As forças de segurança usaram bastões para interromper o protesto em Dholpur, no oeste de Assam, de acordo com Ali e mais de uma dúzia de outros moradores. Quando menores do grupo foram alvejados, eles disseram, os manifestantes reagiram lançando varas de bambu. A polícia respondeu atirando nos manifestantes. Eles também queimaram casas e arrasaram mesquitas e madrasas, de acordo com os moradores.
A morte do homem adulto, Moinul Haque, forneceu a imagem que grande parte da Índia viu. UMA vídeo mostrou-o em grande desvantagem numérica e atacando um grupo de oficiais com uma bengala na mão. Segundos depois, em meio ao som de tiros, Haque cai no chão. Os policiais continuam batendo nele com varas. Então, um fotógrafo que trabalha para o governo local pisa no corpo de Haque duas vezes por causa do sangue que escorre de seu peito.
A família mostrou ao The Times suas carteiras de identidade emitidas pelo governo, que mostravam que Haque era um cidadão indiano.
Os membros da família o descreveram como um tímido de 28 anos. Eles agora vivem em uma casa improvisada com um galpão de lata e uma cama de madeira dura em uma ilha de areia às margens do Brahmaputra, um dos maiores rios do mundo. Em uma visita recente, mulheres enlutadas choraram nas proximidades.
“Como vou viver sem ele?” disse Mumtaz Begum, sua esposa, enquanto olhava para sua filha de 9 anos. “Como vou criar os filhos?”
Os parentes de Haque disseram que o pessoal da segurança ameaçou atirar neles se ousassem se aproximar ou tocar seu corpo. Eles amarraram o corpo dele a uma escavadeira, disseram, e o arrastaram antes de enviá-lo para a autópsia.

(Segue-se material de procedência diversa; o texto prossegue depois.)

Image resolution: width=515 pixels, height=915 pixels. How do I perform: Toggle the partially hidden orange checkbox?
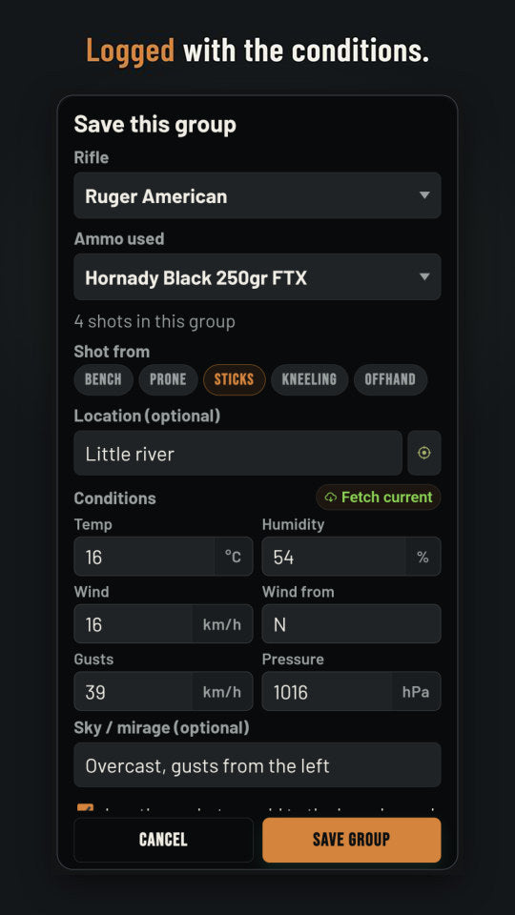[x=85, y=809]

A polícia não respondeu aos pedidos de comentários.
“Eles só querem nos torturar porque somos muçulmanos”, disse Ainuddin, irmão mais novo de Haque, que tem apenas um nome.

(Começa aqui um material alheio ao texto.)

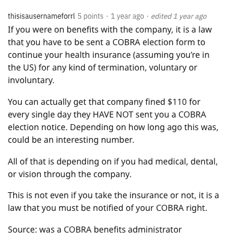Click the capitalized 'HAVE NOT' words
Screen dimensions: 232x244
coord(113,114)
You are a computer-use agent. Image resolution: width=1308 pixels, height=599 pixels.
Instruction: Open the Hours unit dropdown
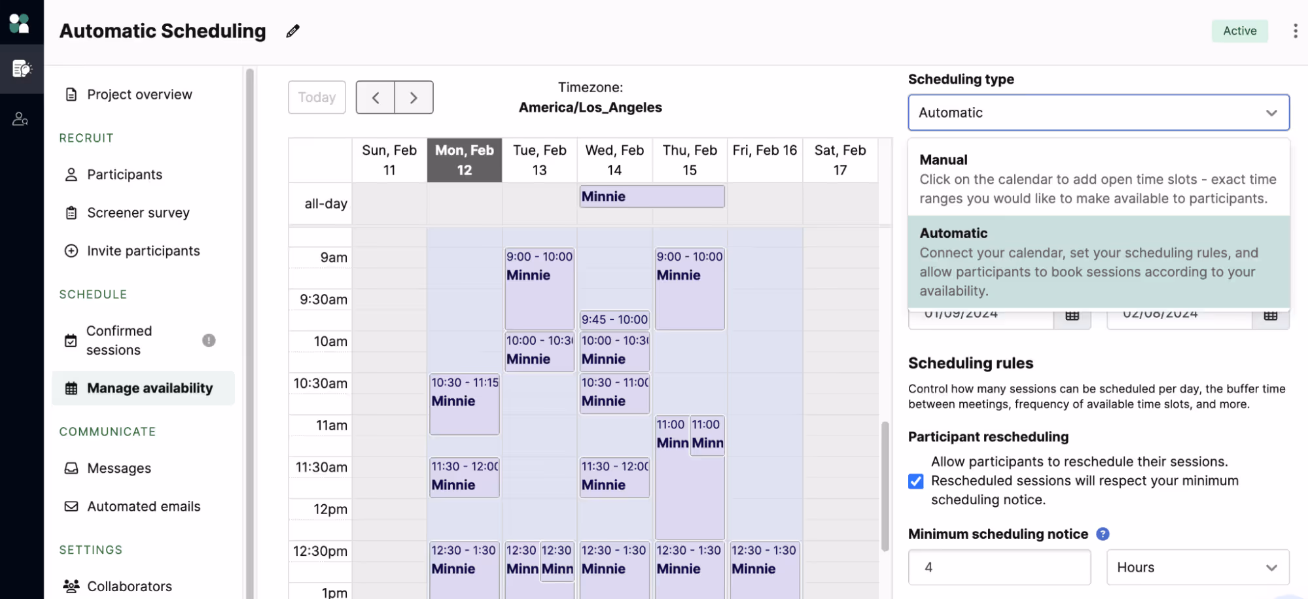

Os residentes locais entrevistados eram em sua maioria muçulmanos que falavam assamês e bengali, às vezes misturados, e disseram que viveram e cultivaram na terra por décadas. A família do Sr. Haque e outras pessoas forneceram documentos comprovando que haviam pago impostos sobre as terras que habitavam.
No entanto, o governo planos para desenvolver a terra para a agricultura e lotes para quem considera indígena – um grupo de pessoas que os recém-sem-terra em Dholpur esperam ser em grande parte hindus.
“O BJP significa uma coisa por ‘indígena’ e todo mundo está concordando com isso”, disse Sanjib Baruah, professor de estudos políticos no Bard College em Nova York.
Em uma visita recente, tratores estavam arando terra ao redor de um templo hindu, que permaneceu intocado.
“É uma coisa boa que essas pessoas tenham sido despejadas”, disse Udhav Das, um sacerdote hindu do templo. “Os hindus receberão suas terras de volta.”
Questionado sobre como as autoridades demoliram mesquitas e uma madrassa, o Sr. Das disse: “Os hindus não precisam de mesquitas e madrassas”.
Advogados e políticos da oposição alertam que as divisões políticas de Assam podem levar as tensões religiosas a níveis ainda mais perigosos.
“Este é um ato bárbaro de um governo bárbaro”, disse Akhil Gogoi, uma figura da oposição e ativista. Gogoi foi libertado da prisão há quatro meses, após ser inocentado das acusações de acordo com a rígida lei de segurança nacional da Índia.
Quase uma semana após a campanha de despejo, a dor e o medo prevaleceram em Dholpur, em meio aos restos carbonizados das casas das pessoas: uma motocicleta, pedaços de lata enrolados e móveis.
Sahera Khatun, uma garota de 18 anos usando um lenço laranja, olhou para sua casa enquanto estava em um barco frágil cruzando o Brahmaputra. Sua família ainda não havia sido despejada, disse ela, mas o governo recentemente assumiu o controle das terras que cultivavam por gerações. Eles esperam ser mandados embora em seguida.
“É apenas uma questão de tempo”, disse ela.
Ali, o fazendeiro, disse que o incêndio naquele dia consumiu seus documentos antigos, incluindo os papéis que mostravam suas reivindicações sobre a terra. O que a polícia queimou naquela tarde não foram apenas as casas das pessoas, disse ele, mas também os seus sonhos.
“O fogo não estava queimando apenas lá fora”, disse ele. “Era como se estivesse queimando dentro de mim.”